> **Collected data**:

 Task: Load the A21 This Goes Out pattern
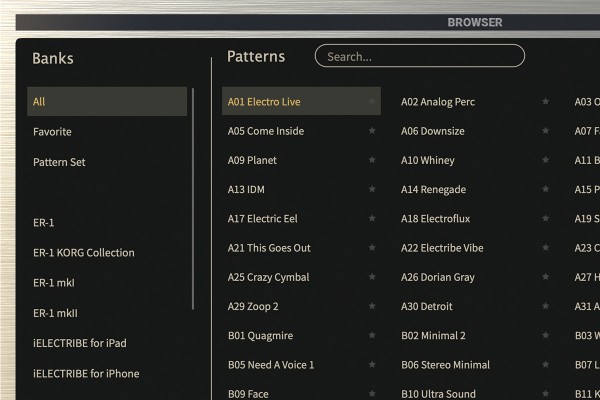click(x=269, y=248)
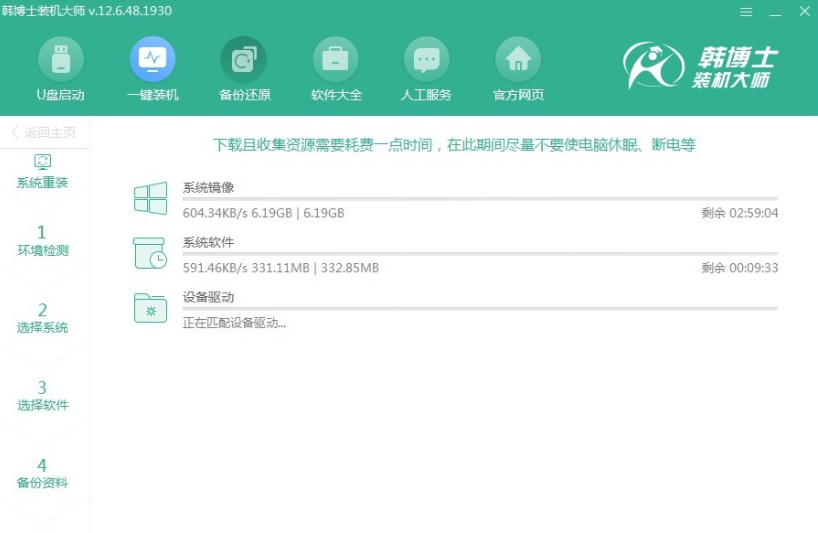Select the 一键装机 one-click install icon

pos(152,60)
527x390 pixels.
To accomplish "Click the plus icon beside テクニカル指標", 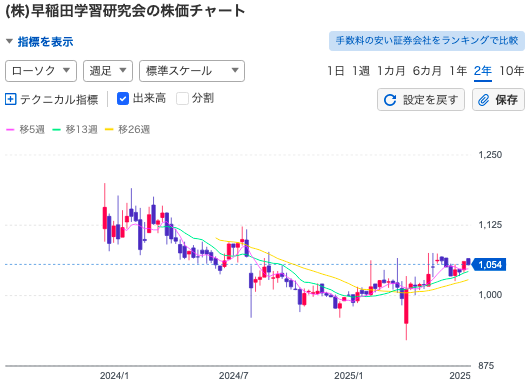I will (10, 99).
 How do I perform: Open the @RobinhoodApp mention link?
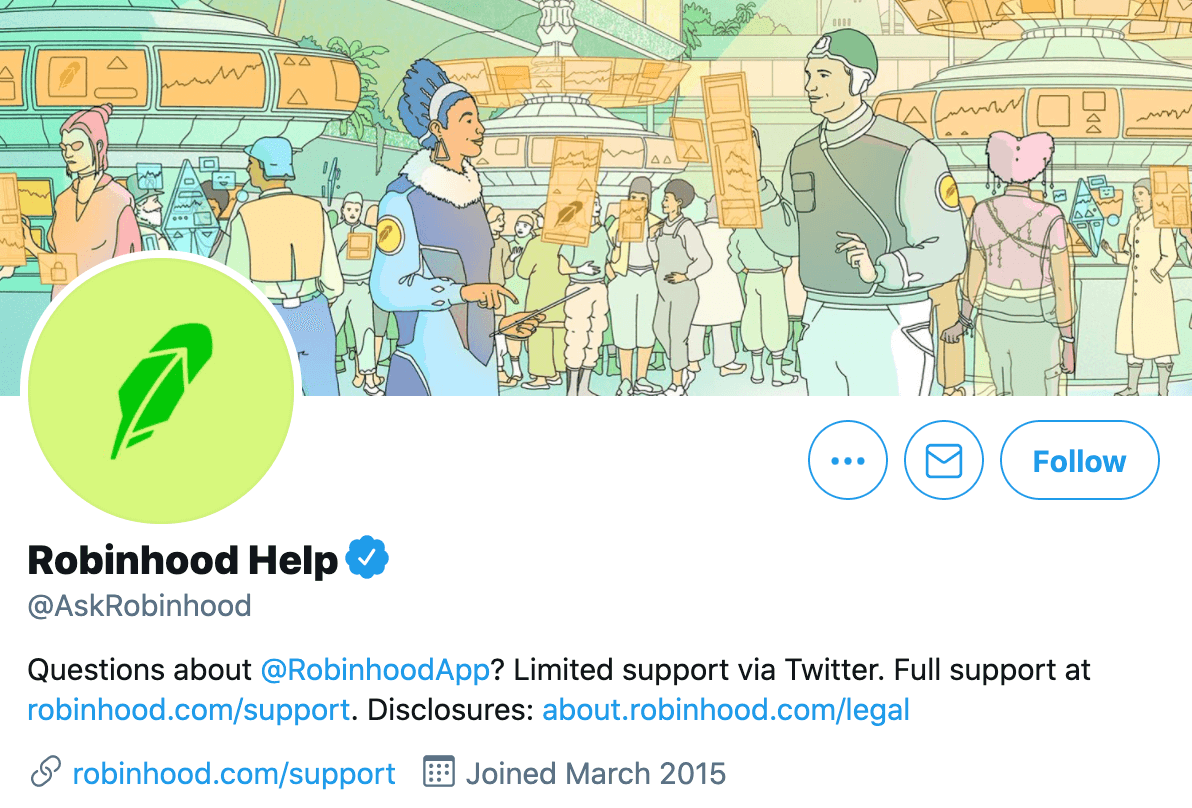click(375, 670)
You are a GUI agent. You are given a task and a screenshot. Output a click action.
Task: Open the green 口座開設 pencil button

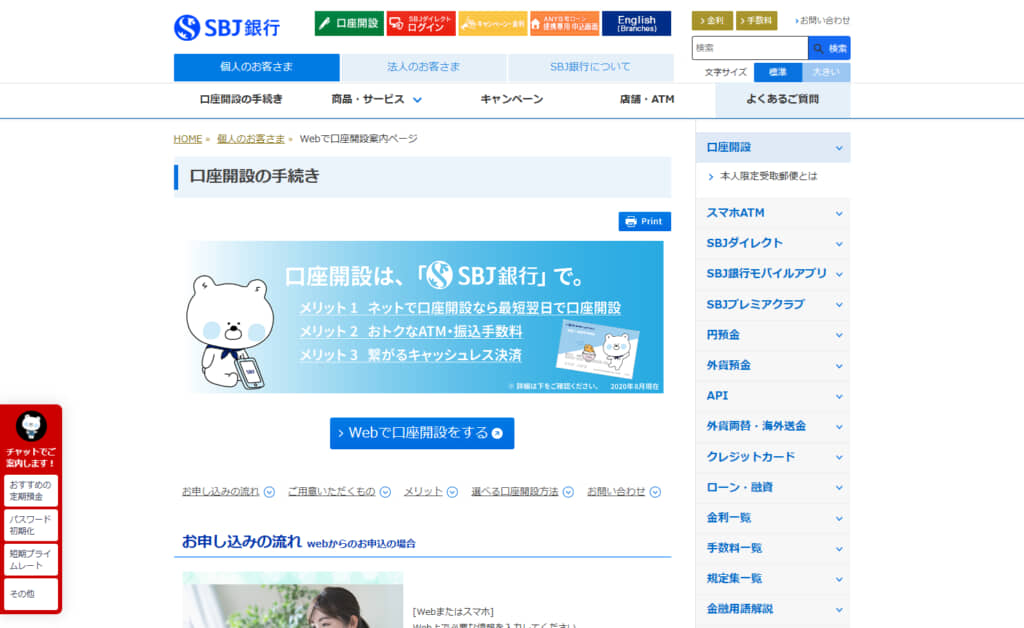click(x=349, y=23)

> **PROBLEM**: Above are the records; set down exactly the lines from the line containing "You are a GUI" through their last line, leaving every picture out.

> **RESULT FOR THIS TASK**:
You are a GUI agent. You are given a task and a screenshot. Output a click action.
Task: Open the green 口座開設 pencil button

click(x=349, y=23)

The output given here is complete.